In: Economics
You have monthly data on gasoline prices in two cities—Vancouver and Toronto, for the years 2006–2010. In each month of each year, you observe the average price of gasoline in each city. Prices in Vancouver are usually higher than in Toronto, but the cities follow similar price trends, as prices rise in the summer months and respond similarly to demand and cost shocks. However, there are month-to-month fluctuations for various reasons.
Starting from January 1, 2008, Vancouver imposed a carbon tax which was expected to be reflected in higher gasoline prices. Explain how you would use a difference-in- differences framework to estimate the effect of the carbon tax. Carefully define any new variables you need based on the data provided. Then, write down a line of R code which will run the regression you need. Make sure you point out which regression coeffcient is the desired estimate.
The difference in differences (DID) method is used to estimate the treatment effect on the treated sample of the data. To use DID, we require a control and treatment unit with pre and post-intervention in the dataset.

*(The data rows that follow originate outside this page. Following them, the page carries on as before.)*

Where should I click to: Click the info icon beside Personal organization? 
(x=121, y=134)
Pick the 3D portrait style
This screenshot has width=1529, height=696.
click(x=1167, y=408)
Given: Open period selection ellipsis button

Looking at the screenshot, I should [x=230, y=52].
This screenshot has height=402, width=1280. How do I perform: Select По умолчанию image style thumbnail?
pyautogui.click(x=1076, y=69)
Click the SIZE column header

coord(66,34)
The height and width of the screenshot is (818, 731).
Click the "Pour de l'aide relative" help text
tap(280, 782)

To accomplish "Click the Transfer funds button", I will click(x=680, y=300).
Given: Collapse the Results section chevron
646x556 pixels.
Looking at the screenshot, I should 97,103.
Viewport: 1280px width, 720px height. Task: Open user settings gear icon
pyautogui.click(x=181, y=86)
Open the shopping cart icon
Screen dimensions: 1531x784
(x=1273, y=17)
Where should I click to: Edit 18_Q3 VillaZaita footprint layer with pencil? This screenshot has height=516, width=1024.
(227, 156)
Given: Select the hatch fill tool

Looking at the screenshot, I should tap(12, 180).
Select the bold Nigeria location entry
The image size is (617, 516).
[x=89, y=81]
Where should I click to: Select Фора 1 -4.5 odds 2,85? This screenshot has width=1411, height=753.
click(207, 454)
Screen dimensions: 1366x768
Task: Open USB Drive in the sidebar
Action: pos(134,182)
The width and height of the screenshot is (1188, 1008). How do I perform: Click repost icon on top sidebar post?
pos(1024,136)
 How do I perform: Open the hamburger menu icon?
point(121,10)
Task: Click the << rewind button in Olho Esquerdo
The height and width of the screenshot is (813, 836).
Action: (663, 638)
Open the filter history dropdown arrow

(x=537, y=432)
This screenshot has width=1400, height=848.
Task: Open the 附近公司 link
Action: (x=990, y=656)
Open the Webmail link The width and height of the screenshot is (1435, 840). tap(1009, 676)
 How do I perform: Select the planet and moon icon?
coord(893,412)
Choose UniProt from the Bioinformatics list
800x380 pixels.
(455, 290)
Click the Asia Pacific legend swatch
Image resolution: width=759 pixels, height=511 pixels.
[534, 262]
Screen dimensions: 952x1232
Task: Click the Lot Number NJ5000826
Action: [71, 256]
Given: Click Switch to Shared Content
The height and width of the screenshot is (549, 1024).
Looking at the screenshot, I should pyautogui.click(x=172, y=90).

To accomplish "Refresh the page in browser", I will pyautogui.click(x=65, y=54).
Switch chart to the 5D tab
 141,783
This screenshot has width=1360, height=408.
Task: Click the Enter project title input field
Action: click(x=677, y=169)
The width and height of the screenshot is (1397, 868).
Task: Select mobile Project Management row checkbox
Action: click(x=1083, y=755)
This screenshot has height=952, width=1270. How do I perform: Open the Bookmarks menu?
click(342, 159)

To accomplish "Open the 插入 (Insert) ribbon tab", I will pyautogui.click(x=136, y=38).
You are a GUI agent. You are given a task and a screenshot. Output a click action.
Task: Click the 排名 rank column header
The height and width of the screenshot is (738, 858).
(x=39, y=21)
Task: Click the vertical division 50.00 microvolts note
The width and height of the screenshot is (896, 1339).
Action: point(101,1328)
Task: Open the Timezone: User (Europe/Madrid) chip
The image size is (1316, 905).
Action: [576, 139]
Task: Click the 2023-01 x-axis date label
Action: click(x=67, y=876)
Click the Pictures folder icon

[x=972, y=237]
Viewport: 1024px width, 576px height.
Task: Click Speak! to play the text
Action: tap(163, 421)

In this case, control and treatment units are Toronto and Vancouver respectively with pre and post-intervention by a carbon tax (before and after January 1, 2008) which makes this setup suitable to implement DID. Assuming, sample data follow assumptions such as parallel trends, exchangeability, positivity, and SUTVA.
DID regression model to estimate the effect of a carbon tax is -
Prices = β0 + β1*[Time] + β2*[Intervention] + β3*[Time*Intervention] +ε
where Time is a dummy variable which takes a value 0 before January 1, 2008, and 1 otherwise. Intervention is a dummy variable for the treated unit that takes a value 0 in the case of Toronto (control unit) and 1 if the city is Vancouver (treated unit). Lastly, the interaction of Time and Intervention is the DID variable.
R code to estimate would be -
DID_reg = lm(Prices ~ time + intervention+ time*intervention(did), data = mydata)
where my data is the name of the data. The coefficient on time*intervention (β3) would indicate the difference in changes over time and the main coefficient of interest.